Dictionary of pandas DataFrames with estimator names as index and preprocessor names as column names with the following keys:

```py

{

    'test_score': ...,

    'train_score': ...,

    'fit_time': ...,

    'score_time': ...,

}

```

```py

results = evaluate(...)

assert isinstance(results, dict)

scores = results['test_score']

assert isinstance(scores, pandas.DataFrame)

scores.plot.bar()

```

### Preprocessors

#### Available Preprocessors

| Name  | Column Type | Description                                              |

| ----- | ----------- | -------------------------------------------------------- |

| n     | numeric     | Handle missing data                                      |

| n:s   | numeric     | Standardize features                                     |

| c     | categorical | Handle missing data and perform one-hot encoding         |

| o     | ordinal     | Handle missing data and perform ordinal encoding         |

| t:c   | text        | Convert to a matrix of token counts                      |

| t:c=2 | text        | Convert to a matrix of token counts including bigrams    |

| t:t   | text        | Convert to a matrix of TF-IDF features                   |

| t:t=2 | text        | Convert to a matrix of TF-IDF features including bigrams |

Multiple preprocessors can be combined into one by separating them with `,`:

```py

results = evaluate(..., preprocessors=['n,c,o', 'n:s,c,o'])

```

#### Custom Preprocessors

Custom preprocessors can be added as:

```py

from evaluate import evaluate, Preprocessors

preprocessors = Preprocessors()

preprocessors.add('custom_preprocessor', CustomPreprocessor())
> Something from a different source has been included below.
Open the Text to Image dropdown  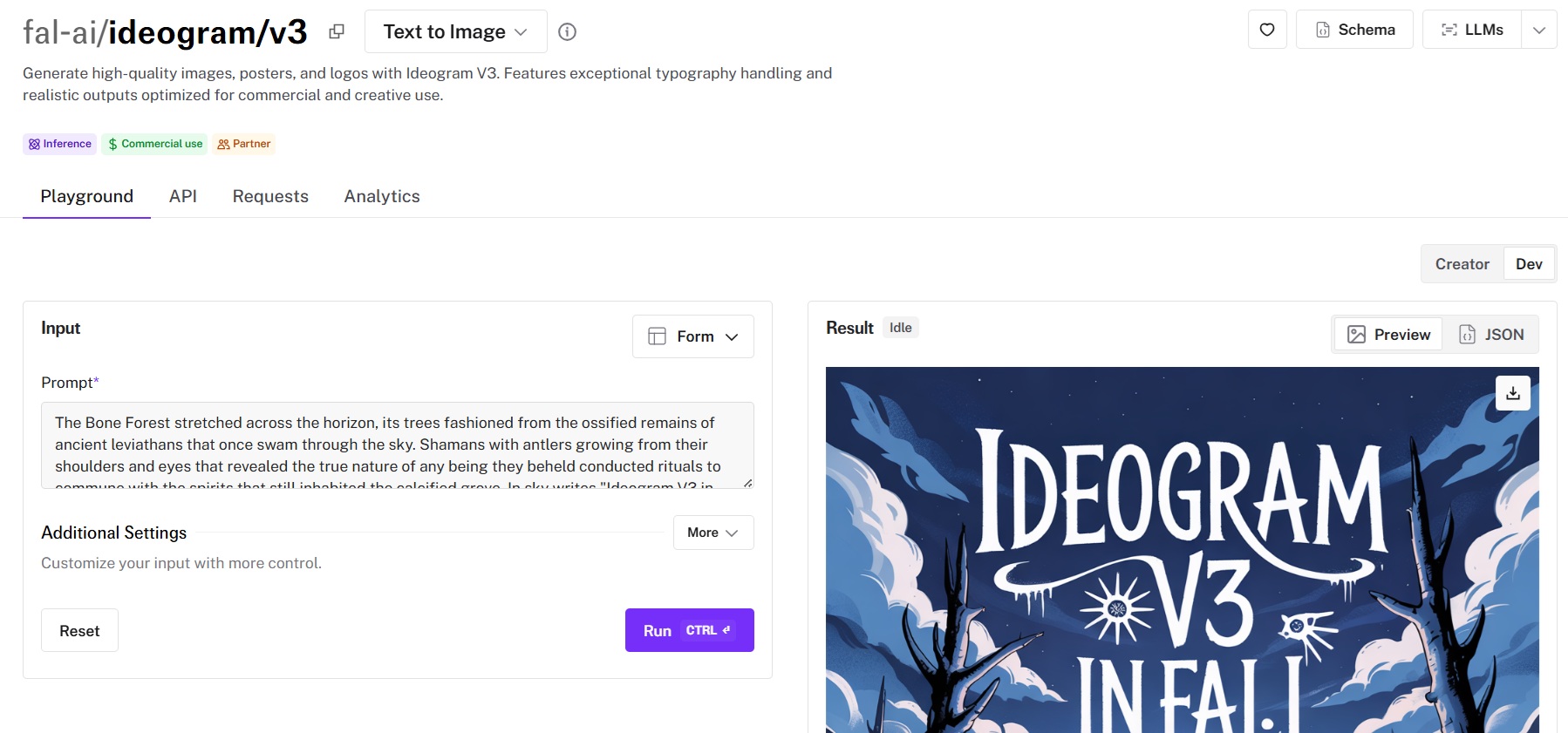(455, 32)
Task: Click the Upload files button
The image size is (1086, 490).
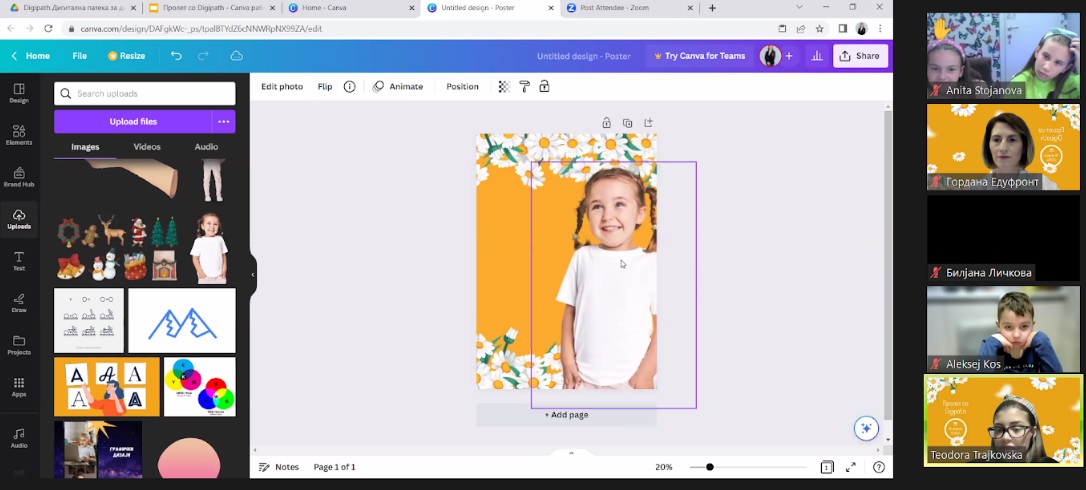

results = evaluate(..., preprocessors=preprocessors)

```

Name of the custom preprocessor must be unique.

### Estimators

#### Available Estimators

| Classification             | Regression                |

| -------------------------- | ------------------------- |

| XGBClassifier              | XGBRegressor              |

| LGBMClassifier             | LGBMRegressor             |

| RandomForestClassifier     | RandomForestRegressor     |

| SVC                        | SVR                       |

| LogisticRegression         | LinearRegression          |

| KNeighborsClassifier       | KNeighborsRegressor       |

| AdaBoostClassifier         | AdaBoostRegressor         |

| ExtraTreesClassifier       | ExtraTreesRegressor       |

| GradientBoostingClassifier | GradientBoostingRegressor |

| DecisionTreeClassifier     | DecisionTreeRegressor     |

| DummyClassifier            | DummyRegressor            |

#### Custom Estimators

Custom estimators can be added as:

```py

from evaluate import evaluate, Estimators

estimators = Estimators(task='classification')

estimators.add('custom_estimator', CustomEstimator())

results = evaluate(..., estimators=estimators)

```

Name of the custom estimator must be unique.